Many of these women have spent the night at Banchte Shekha-a safe haven for them from an abusive husband or in-laws. For others, Banchte Shekha-which is Bangla for "learning to live"-is part of a longer journey, a first step toward self-sufficiency and dignity. For all of them, Banchte Shekha offers hope, because one woman believed that poor village women could have better lives, even when they didn’t believe it themselves. In the small village in Bangladesh where Angela Gomes grew up, women worked hard all day, but, she says, "they were treated like house servants-underfed, beaten, and mentally tortured. No one respected them, not even themselves. They had no solutions to their problems. Life just went on."
Gomes took the responsibility to develop various programs to assist women in need. One of her strongest achievements was the training of paralegals. The legal assistance program, has its origins in early confrontations between members and other villagers, usually husbands. If a man beat his wife, he might find himself surrounded by thirty or forty angry Banchte Shekha women who would gather to publicly denounce him. Often they would make him sign a paper saying that he would not harm his wife again. A man who tried to desert or divorce his wife, or take a second wife, had to contend with Banchte Shekha members who were supported not only by group strength, but a knowledge of the law.
In 1987 Banchte Shekha decided to launch the village-based paralegal program, and, with support from The Asia Foundation, this Legal Aid Cell has become one of the most innovative paralegal programs in the country. It is also the only one run entirely by women.
The volunteer paralegals are village women who receive training in Muslim family law on dowry, the marriage system, legal divorce, and inheritance. These paralegals provide information to members and other villagers about their rights, and they participate in the shalish, the village form of mediation in Bangladesh.

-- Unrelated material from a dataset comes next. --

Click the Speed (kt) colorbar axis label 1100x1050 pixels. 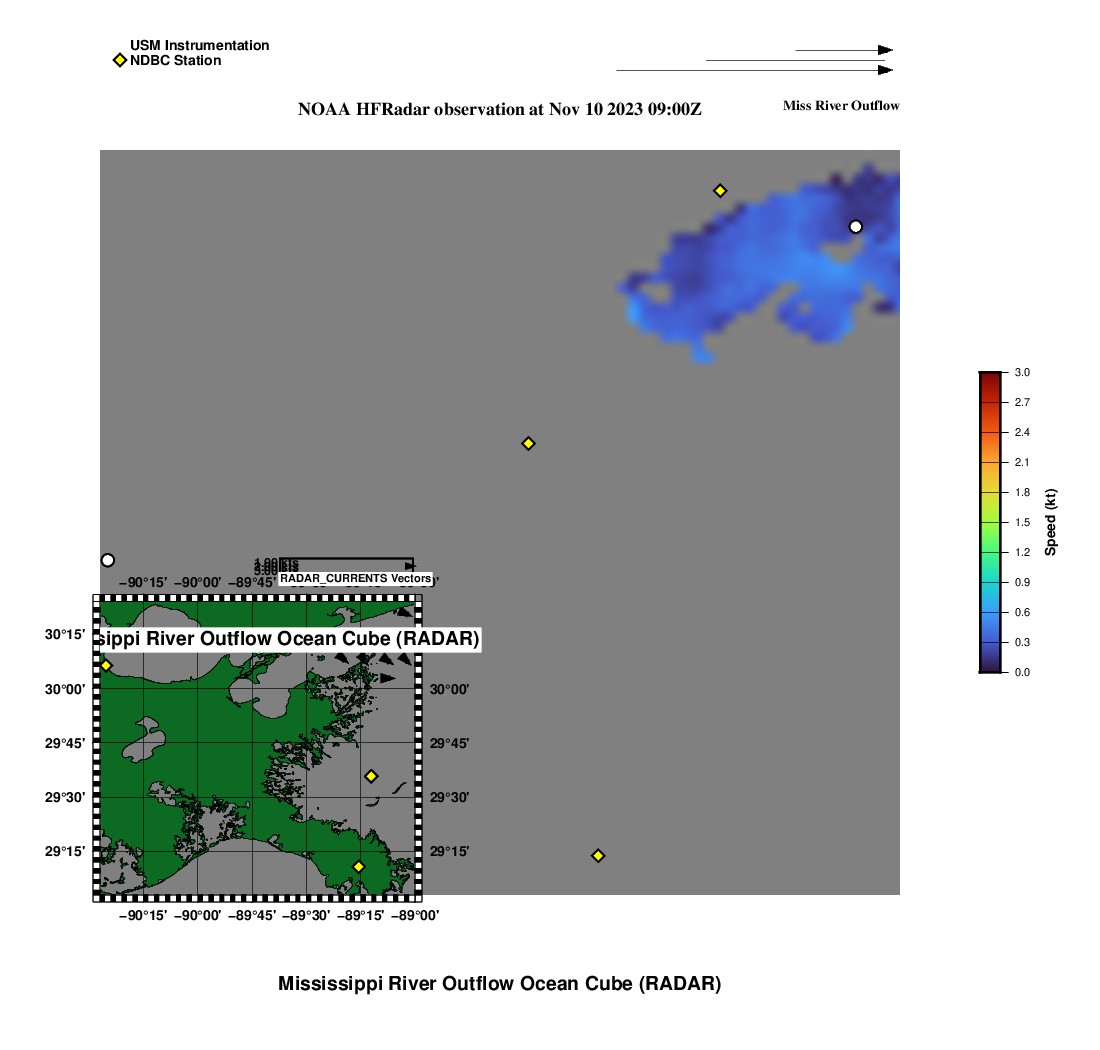pos(1050,522)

Until recently, women were not represented at a shalish, even when their own future was at stake. Their male relatives were supposed to represent them, and all the decisions were made by the village men. Banchte Shekha’s paralegal program has helped change that.

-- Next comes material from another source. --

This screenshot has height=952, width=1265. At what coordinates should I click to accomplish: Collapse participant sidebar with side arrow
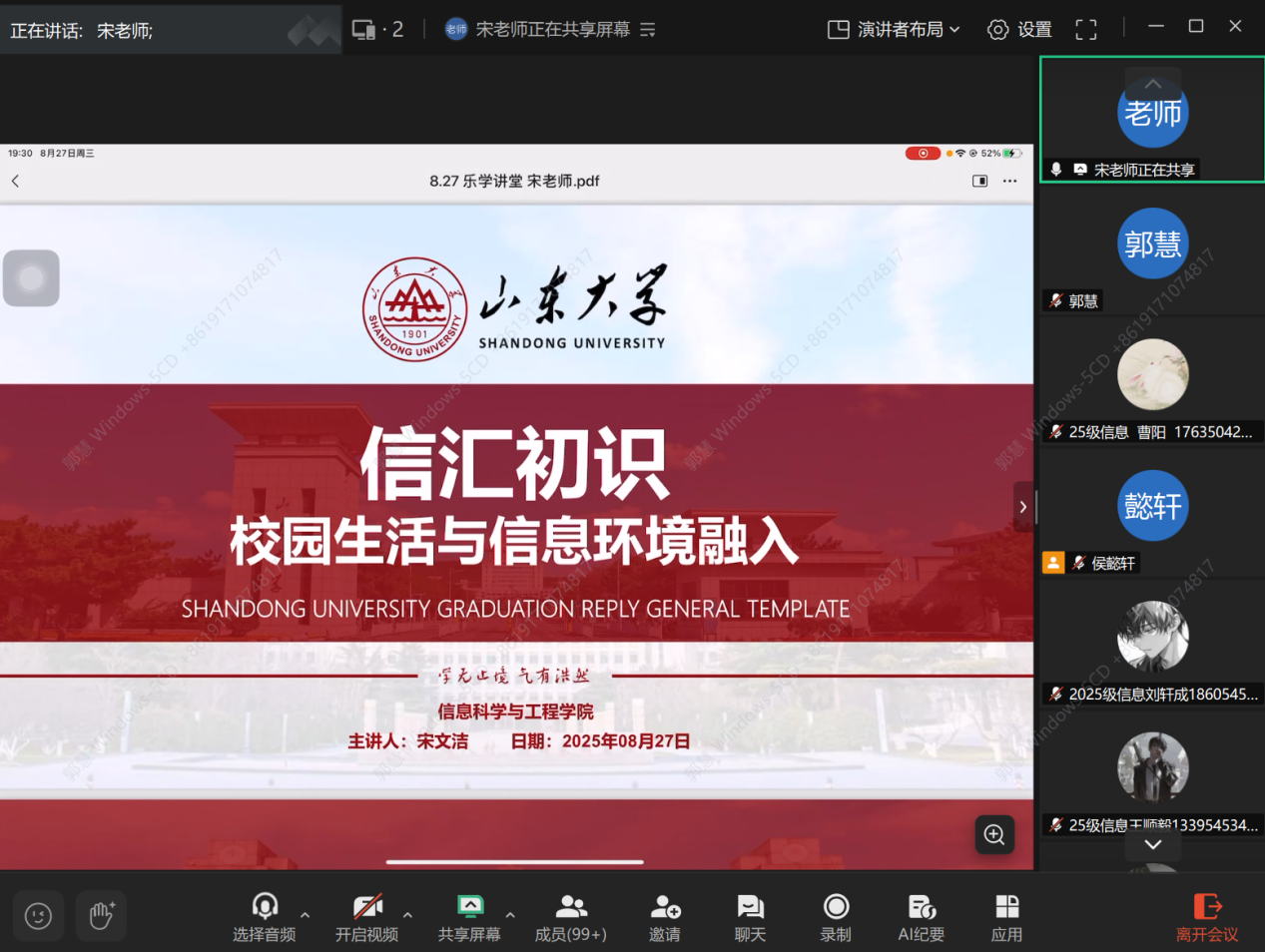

Three hundred and fifty women have been trained so far as paralegals. They work under the direction of one of the earliest Banchte Shekha members, Rokeya Sattar, herself a village woman who was married at thirteen and abandoned at twenty-two with her four children.
The paralegals have proven to be very effective. By July 1991, they had settled 2,119 disputes at the village level and effected 2,382 marriages without dowry. Attorneys who have evaluated the program have been struck by the poise and confidence of the women as they put their cases before the shalish or hold their own in difficult negotiations.

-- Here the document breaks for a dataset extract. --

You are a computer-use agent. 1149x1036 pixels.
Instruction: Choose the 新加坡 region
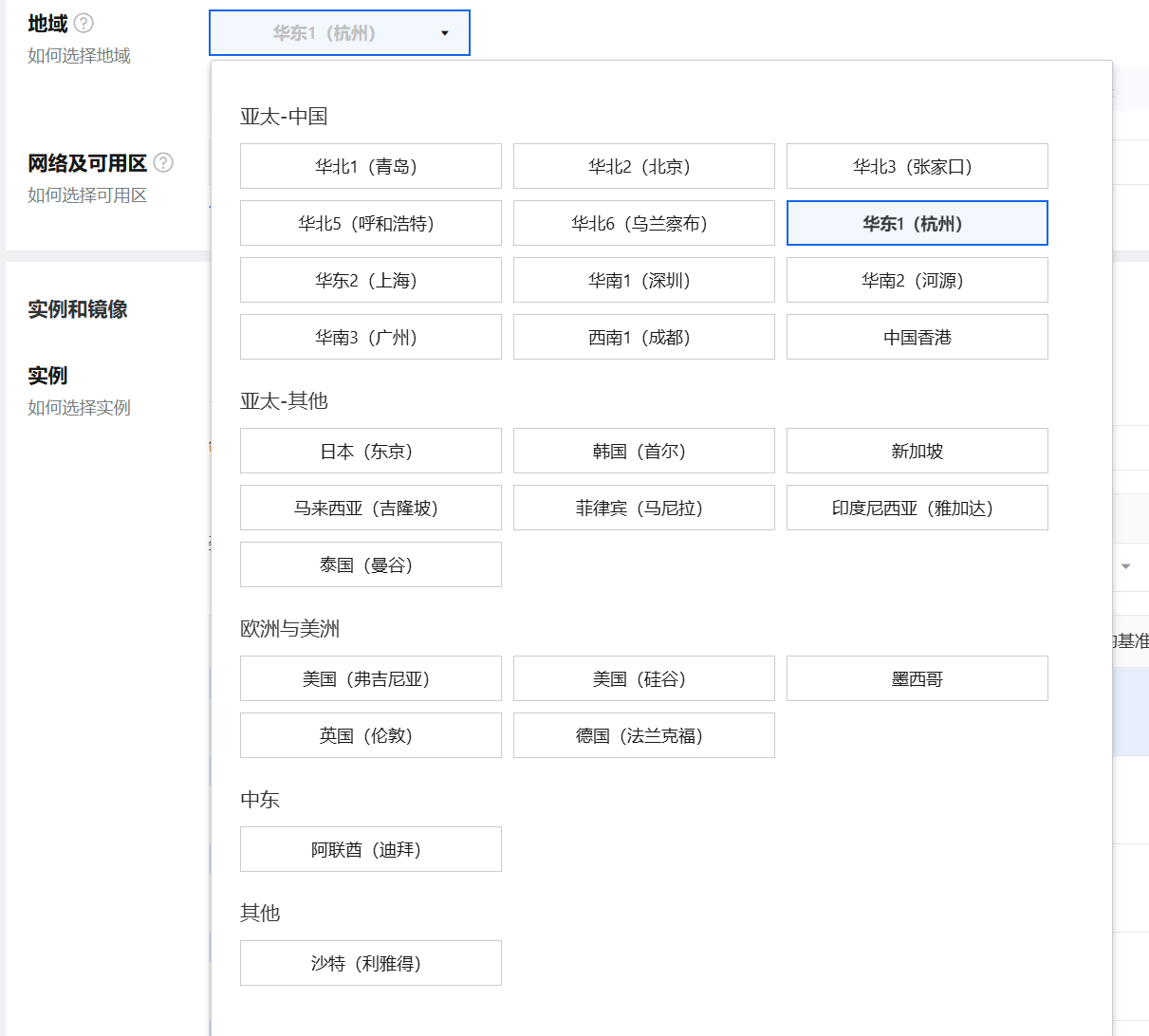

The legal program has been further strengthened by Asia Foundation support that gives the women the money and the clout to say that they will take a case to court and litigate if mediation fails. In the first four years of the program they have won 278 court cases.
Gomes hopes Banchte Shekha will continue to grow and that other organizations will learn from their experience.
"We have never claimed that this is the only approach to development," she says. "Certainly there may be other ways. The problems of poor women in Bangladesh have been centuries in the making. By comparision, eighteen years is not a long time. But every day is a new day. We have to be creative to cope with the changes it brings."
I will never complain about no lemonade on the 44th floor; having to park a block away or not enough toner in the photocopy machine ever again.